Welcome to WebmasterWorld Guest from 54.167.102.69

Forum Moderators: coopster & jatar k

Message Too Old, No Replies

How do I retrieve 'URL text' from URLs?

by use of cURL etc.

     
1:18 pm on Apr 6, 2008 (gmt 0)

Junior Member

5+ Year Member

joined:Sept 18, 2006
posts:197
votes: 0


Hi PHP experts,

I'm building a linkchecker but unfortunately I'm stuck.

I use the following code to retrieve URLs from a remote site:


//cURL-code here...

// parse the html into a DOMDocument
$dom = new DOMDocument();
@$dom->loadHTML($html);

// grab all the on the page
$xpath = new DOMXPath($dom);
$hrefs = $xpath->evaluate("/html/body//a");

for ($i = 0; $i < $hrefs->length; $i++) {
$href = $hrefs->item($i);
$url = $href->getAttribute('href');

echo 'Link: <a href="' . $url . '" title="' . $urltext . '">' . $urltext . '</a><br>';
}

My next challenge is that I wish to extract the url text:

<a href="[URL]">[URL text]</a>

... but I don't know how to do this -- what to use and how to implement it into the code above.

Any help would be much appreciated, thanks.

[edited by: OutdoorMan at 1:37 pm (utc) on April 6, 2008]
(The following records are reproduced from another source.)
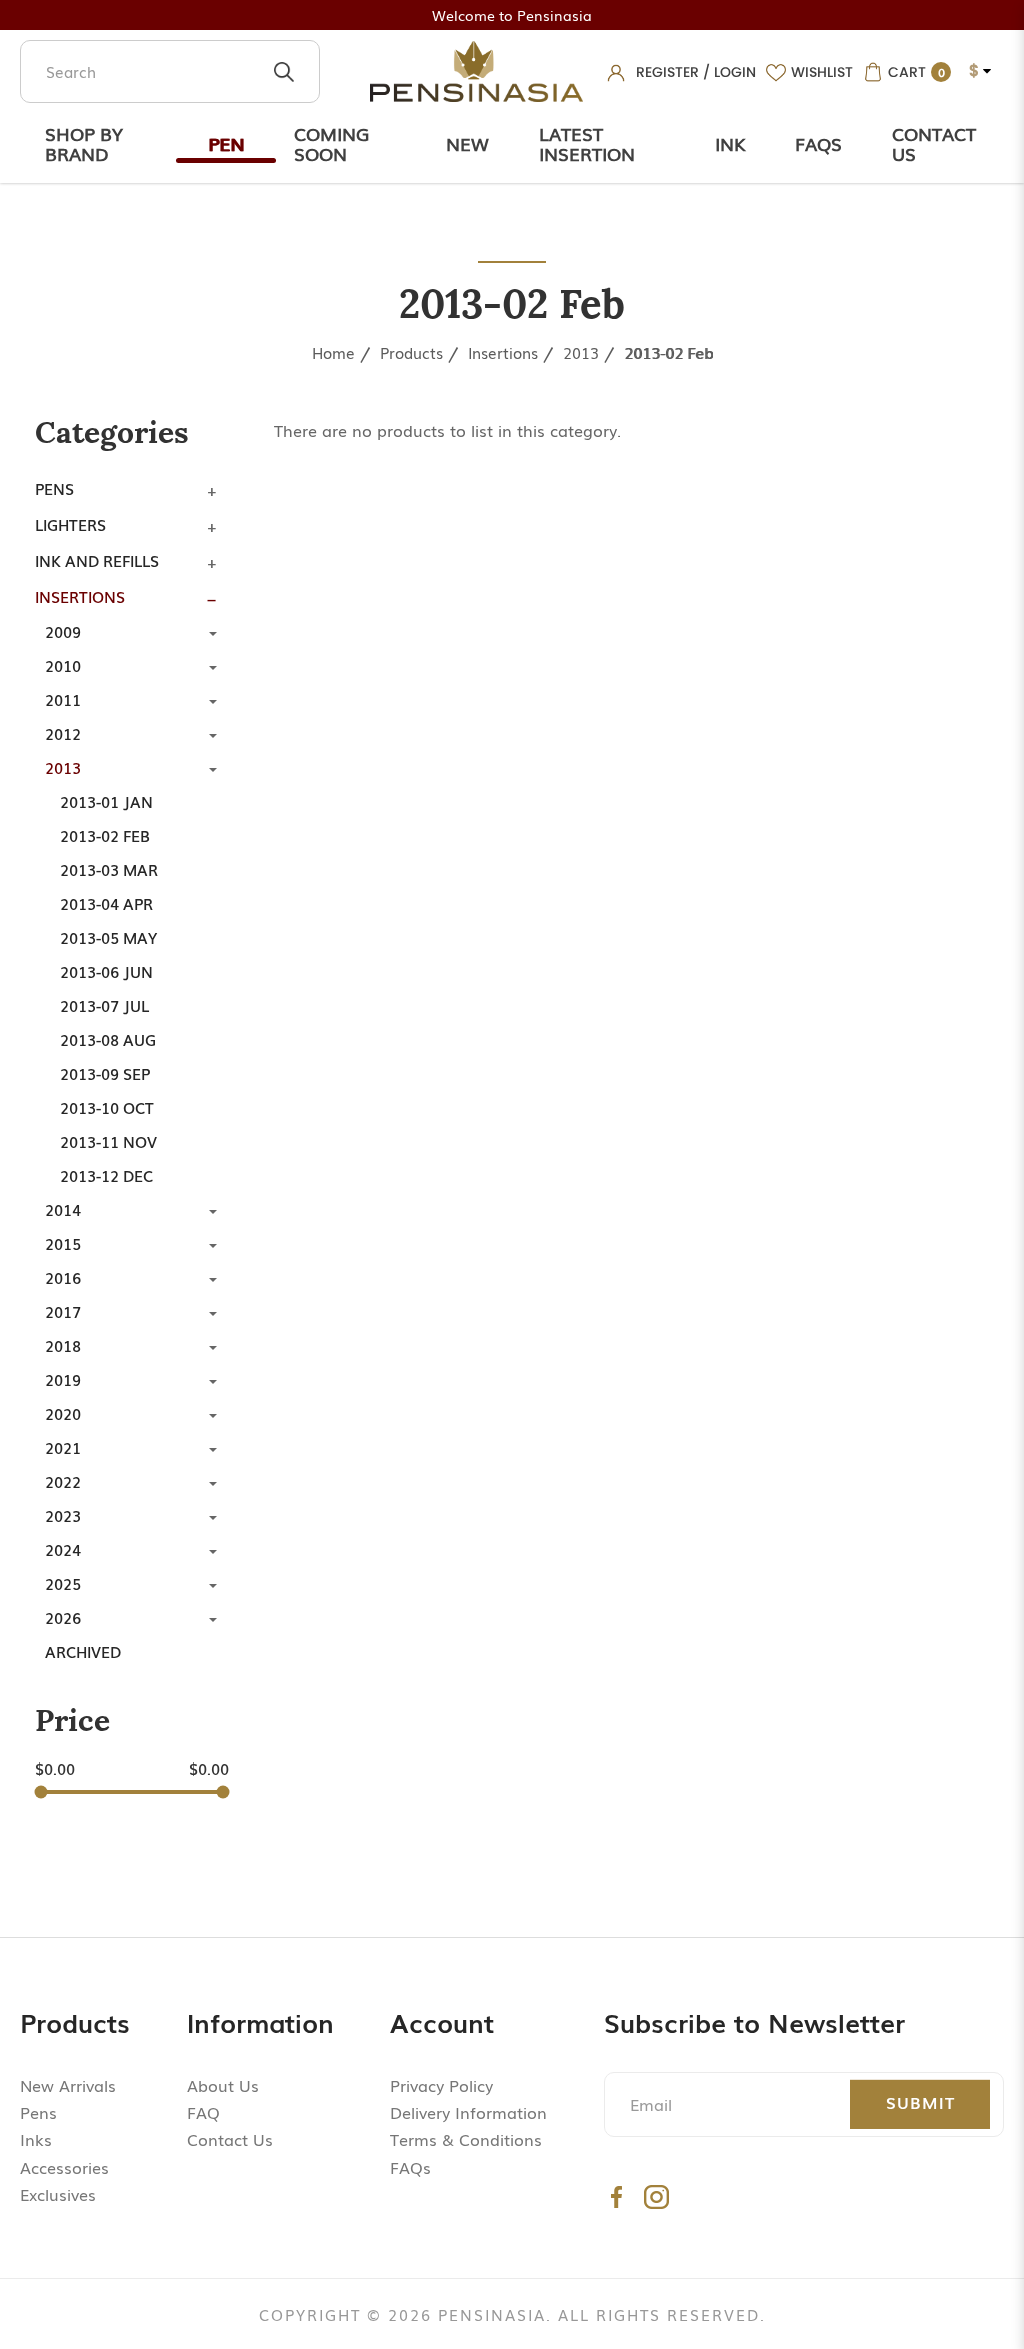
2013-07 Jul (104, 1005)
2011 (63, 699)
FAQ (203, 2112)
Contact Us (934, 143)
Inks (36, 2139)
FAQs (410, 2167)
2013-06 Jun (106, 971)
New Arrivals (68, 2085)
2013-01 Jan (106, 801)
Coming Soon (331, 143)
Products (411, 352)
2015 (63, 1243)
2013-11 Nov (108, 1141)
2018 (63, 1345)
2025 (63, 1583)
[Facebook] (616, 2196)
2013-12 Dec (106, 1175)
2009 (63, 631)
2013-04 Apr (106, 903)
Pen (226, 143)
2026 (63, 1617)
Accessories (64, 2167)
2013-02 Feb (668, 352)
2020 (63, 1413)
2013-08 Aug (108, 1039)
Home (333, 352)
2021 (63, 1447)
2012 (63, 733)
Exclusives (58, 2194)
3:46 pm on Apr 7, 2008 (gmt 0)

Administrator

WebmasterWorld Administrator coopster is a WebmasterWorld Top Contributor of All Time 10+ Year Member

joined:July 31, 2003
posts:12533
votes: 0


You could use the
nodeValue
property of the dom object.
$dom = new DOMDocument(); 
@$dom->loadHTML($html);
$anchors = $dom->getElementsByTagName('a');
foreach ($anchors as $anchor) {
$url = $anchor->getAttribute('href');
$urltext = $anchor->nodeValue;
echo 'Link: <a href="' . $url . '" title="' . $urltext . '">' . $urltext . '</a><br>';
}
11:37 am on Apr 12, 2008 (gmt 0)

Junior Member

5+ Year Member

joined:Sept 18, 2006
posts:197
votes: 0


Great, coopster -- thanks :)

Though it works, I don't know why I get results like this:

...
Link 1:
Link 2: på Østmøn
Link 3:
Link 4:
...

(sometimes I get these empty lines and sometimes there's strange characters in some of the link text as shown above.)

Any suggestions?

12:40 pm on Apr 16, 2008 (gmt 0)

Administrator

WebmasterWorld Administrator coopster is a WebmasterWorld Top Contributor of All Time 10+ Year Member

joined:July 31, 2003
posts:12533
votes: 0


Have you viewed the page source itself to see what is contained in the values? Perhaps the attributes are blank? The other issue there looks to be an encoding issue.
2:22 pm on Apr 18, 2008 (gmt 0)

Junior Member

5+ Year Member

joined:Sept 18, 2006
posts:197
votes: 0


Thanks again, coopster :)

The page source contains much more information. The empty lines are (of course) caused by empty url text: for example whenever the script returns an 'a' element that contains an 'img' element or so (Doh! I should have thought of that...)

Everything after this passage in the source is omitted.